Retype the lines of the listing below exactly, but only those from the one containing "Given: Click the VideoRecorder title tab text" through the last line; pictures stay out.
[[ DATA TO EXAMINE open ]]
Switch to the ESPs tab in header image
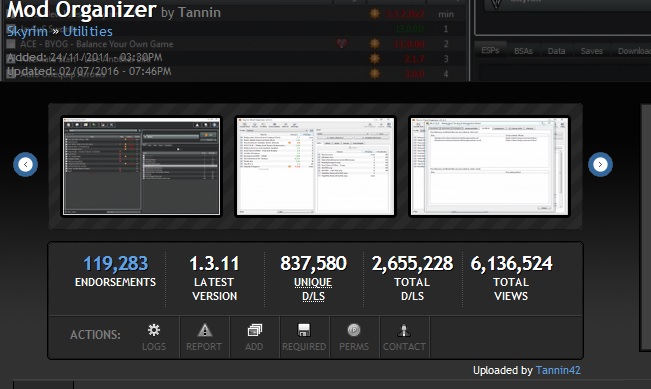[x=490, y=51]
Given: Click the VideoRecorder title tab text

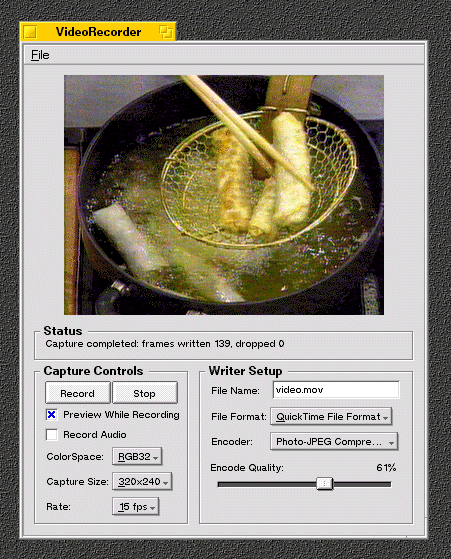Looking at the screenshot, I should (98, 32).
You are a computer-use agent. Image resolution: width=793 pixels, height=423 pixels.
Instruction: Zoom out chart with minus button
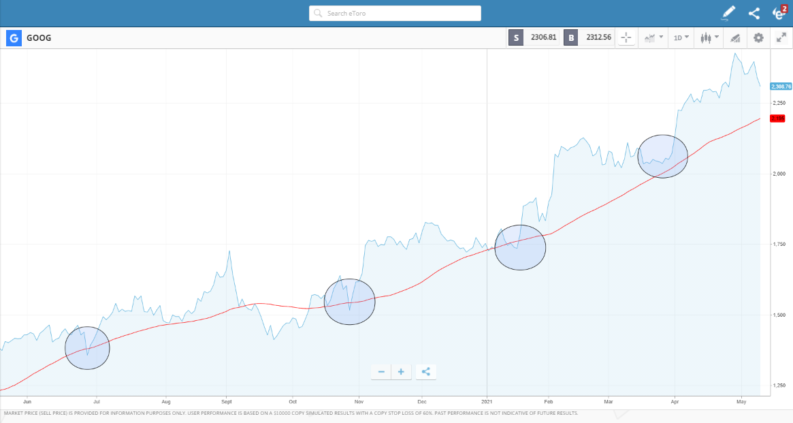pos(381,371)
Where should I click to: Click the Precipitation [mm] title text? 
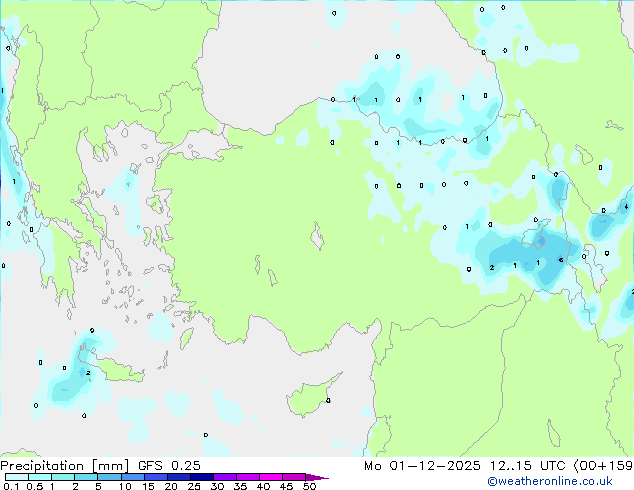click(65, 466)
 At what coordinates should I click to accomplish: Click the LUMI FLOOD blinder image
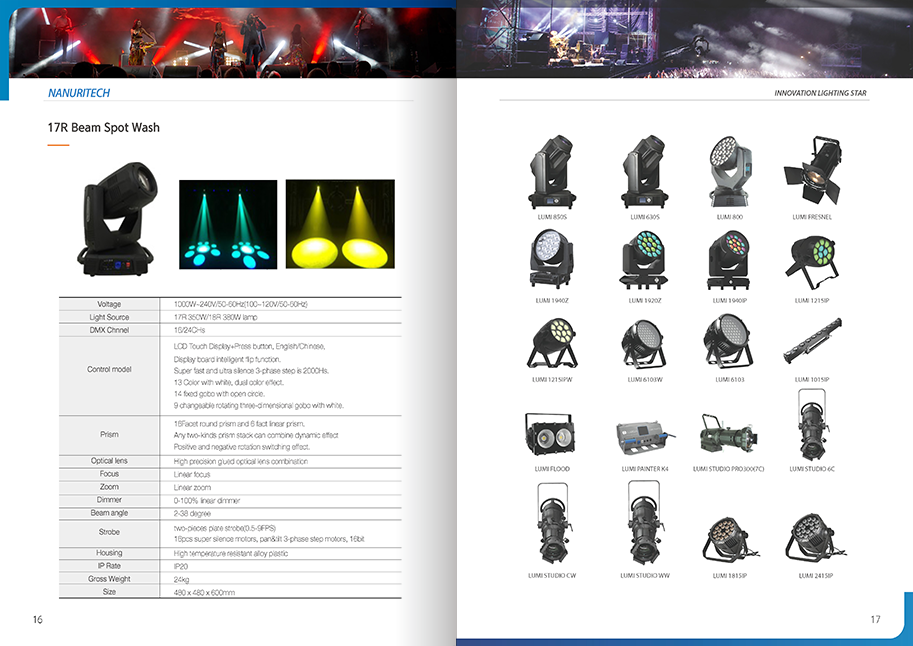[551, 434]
[[ DATA TO EXAMINE closed ]]
TASK ANSWER
Given: Click the VideoRecorder title tab text

Looking at the screenshot, I should (98, 32).
You are a computer-use agent. Image resolution: width=793 pixels, height=423 pixels.
Instruction: Zoom out chart with minus button
pos(381,371)
Where should I click to: Click the Precipitation [mm] title text? 
click(65, 466)
 At what coordinates should I click to accomplish: Click the LUMI FLOOD blinder image
[551, 434]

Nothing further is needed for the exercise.